Top of EXERCISE INPUT

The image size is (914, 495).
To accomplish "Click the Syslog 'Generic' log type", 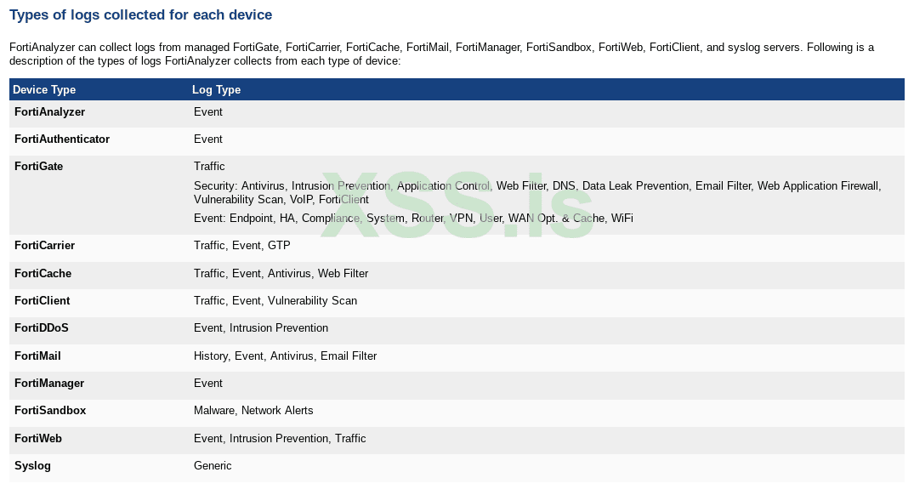I will tap(213, 466).
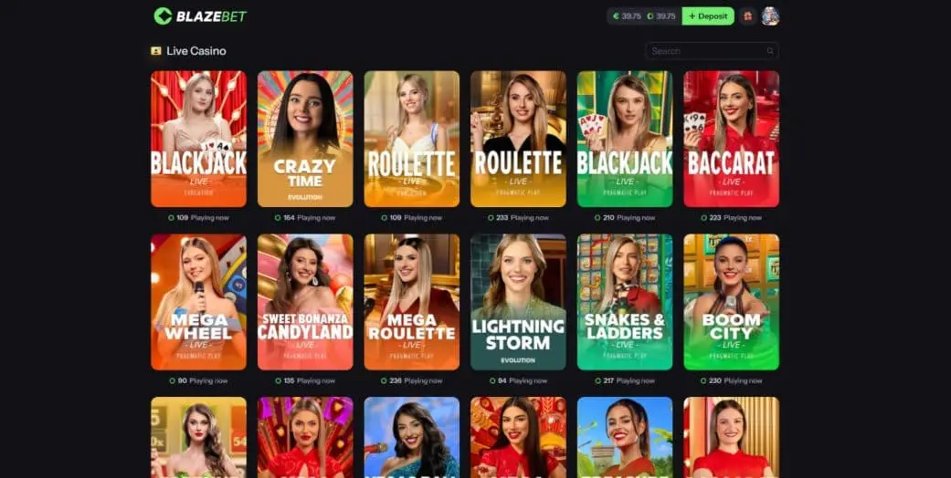The height and width of the screenshot is (478, 951).
Task: Click the Live Casino section icon
Action: tap(156, 51)
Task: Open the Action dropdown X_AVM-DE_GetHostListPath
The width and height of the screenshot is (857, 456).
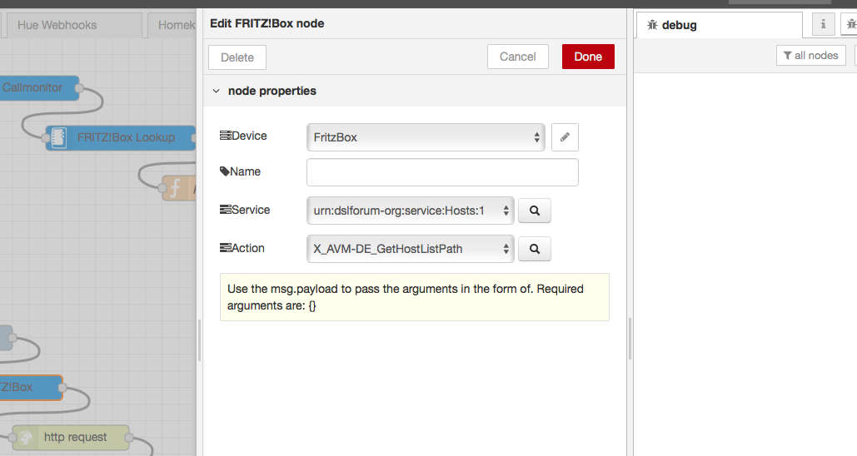Action: pos(410,249)
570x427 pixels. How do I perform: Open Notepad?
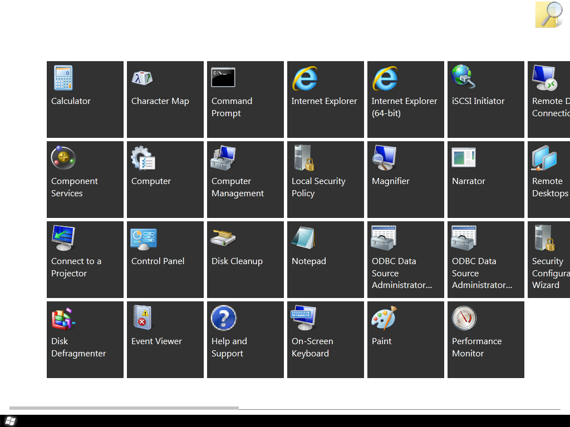tap(326, 260)
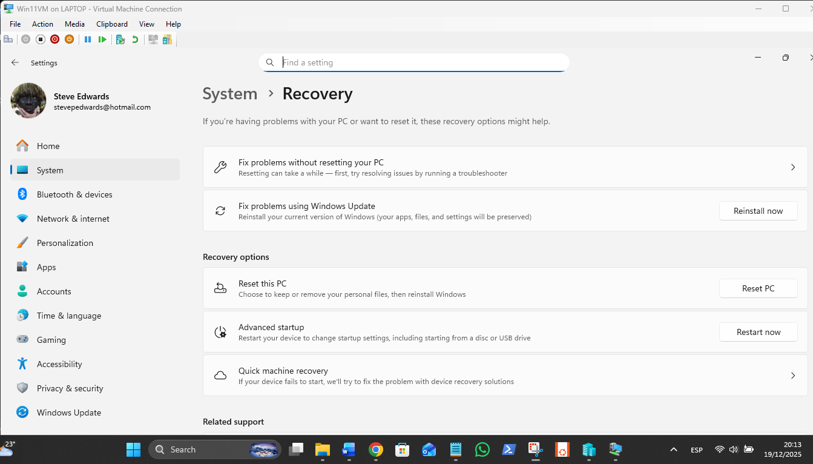Click the red Shut Down VM icon
Viewport: 813px width, 464px height.
(x=54, y=39)
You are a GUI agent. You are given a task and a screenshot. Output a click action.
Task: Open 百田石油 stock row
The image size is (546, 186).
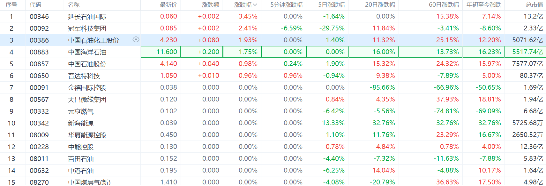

Bottom of EXERCISE INPUT

WHAT THE TASK ASKS
Scan the material and collect every line that contains "image".

RESPONSE TO THE EXERCISE
The image size is (914, 495).
The image size is (546, 186).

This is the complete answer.